How to Organise a Wedding Using R: Google Search API, Google Drive, Web Scraping, and Automated Emails

Note

This post first appeared on my {blogdown} site, now archived. After a recent request from someone looking to use the same approach, I decided to bring it back on my current Quarto site, unchanged from the original.

See Section 1.4 for my latest notes.

Planning a wedding is a challenge. For R users, we have one advantage: automation. One of the trickiest parts is finding a venue. There are plenty, but many will already be booked for your date. Here is how I created a list of potential venues with the Google Search API, stored it on Google Drive, scraped emails, and sent messages, all with R.

Setup

# store passwords
library(config)
# data wrangling
library(plyr)
library(tidyverse)
library(purrr)
library(glue)
# google APIs
library(googleway)
library(googledrive)
# webscraping
library(rvest)
# send emails
library(mailR)
library(XML)
library(RCurl)
# html widgets
library(DT)
library(leaflet)
gmail_wedding <- config::get("gmail_wedding")
google_key <- config::get("google_cloud")

Creating a venue list with the Google Places API

Since R offers a package for almost everything, I used {googleway} to pull venue data from Google Places. This API includes several services like Directions, Geolocation and Places. To use it, you must register a card on Google Cloud to get an API key. Used moderately, this is free.
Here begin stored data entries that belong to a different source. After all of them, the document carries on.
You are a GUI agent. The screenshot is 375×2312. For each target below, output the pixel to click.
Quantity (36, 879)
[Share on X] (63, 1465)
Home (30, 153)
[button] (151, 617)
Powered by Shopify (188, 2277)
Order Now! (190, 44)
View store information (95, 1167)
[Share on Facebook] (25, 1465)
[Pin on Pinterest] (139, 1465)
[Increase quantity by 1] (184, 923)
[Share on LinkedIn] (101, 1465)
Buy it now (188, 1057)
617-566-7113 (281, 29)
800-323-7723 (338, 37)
I found this Stack Overflow answer helpful when learning googleway.

Targeted cities

I wanted my wedding in the Auvergne-Rhone-Alpes region of France. A single search term like “Auvergne-Rhone-Alpes” might not catch all options, so I built a loop that searches by city. My list of cities comes from their department codes (e.g. the department codes 01, 07, 26, 38, 69, 73 and 74 correspond to Ain, Ardèche, Drôme, Isère, Rhône, Savoie and Haute-Savoie in France).
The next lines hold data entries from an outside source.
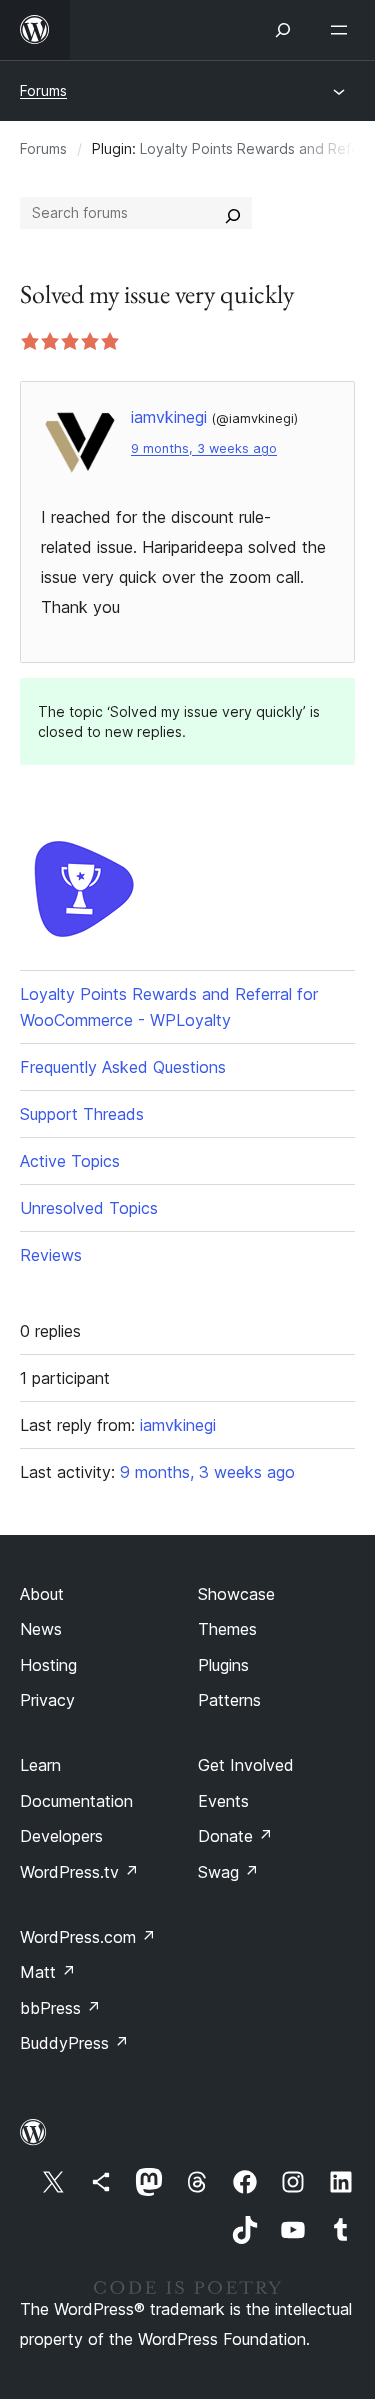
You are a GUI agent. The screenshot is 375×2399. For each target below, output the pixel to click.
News (41, 1629)
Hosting (48, 1665)
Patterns (229, 1700)
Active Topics (70, 1161)
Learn (40, 1765)
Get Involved (246, 1765)
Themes (227, 1629)
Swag (228, 1872)
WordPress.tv (79, 1872)
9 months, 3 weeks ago (204, 448)
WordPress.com (88, 1937)
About (42, 1594)
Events (223, 1801)
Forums (43, 90)
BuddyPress (74, 2043)
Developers (61, 1836)
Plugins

dept_target <- c(01, 07, 26, 38, 69, 73, 74)
#
list_city <- read.csv(
  file = url("https://sql.sh/ressources/sql-villes-france/villes_france.csv"),
  header = FALSE
) %>%
  dplyr::select(dept = V2, city = V5, pop2010 = V15) %>%
  dplyr::mutate(city = as.character(city)) %>%
  dplyr::filter(dept %in% dept_target) %>% # filter by target departments
  dplyr::filter(pop2010 > 5000) %>% # filter by city population size
  magrittr::use_series(city)

Querying Google Places

Once the cities are ready, I run a loop querying Google Places for each one. If a next page token is found, the script fetches results from subsequent pages until all results are retrieved.

df_places_final <- NULL
for (city in list_city) {
  # print(city)

  df_places <- googleway::google_places(
    search_string = paste("mariage", city, "france"),
    key = google_key$key
  ) # replace by your Google API key

  if (length(df_places$results) == 0) next

  df_places_results <- df_places$results
  geometry <- df_places_results$geometry$location
  df_places_results <- df_places_results[, c("name", "formatted_address", "place_id", "types")]
  df_places_results <- cbind(df_places_results, geometry)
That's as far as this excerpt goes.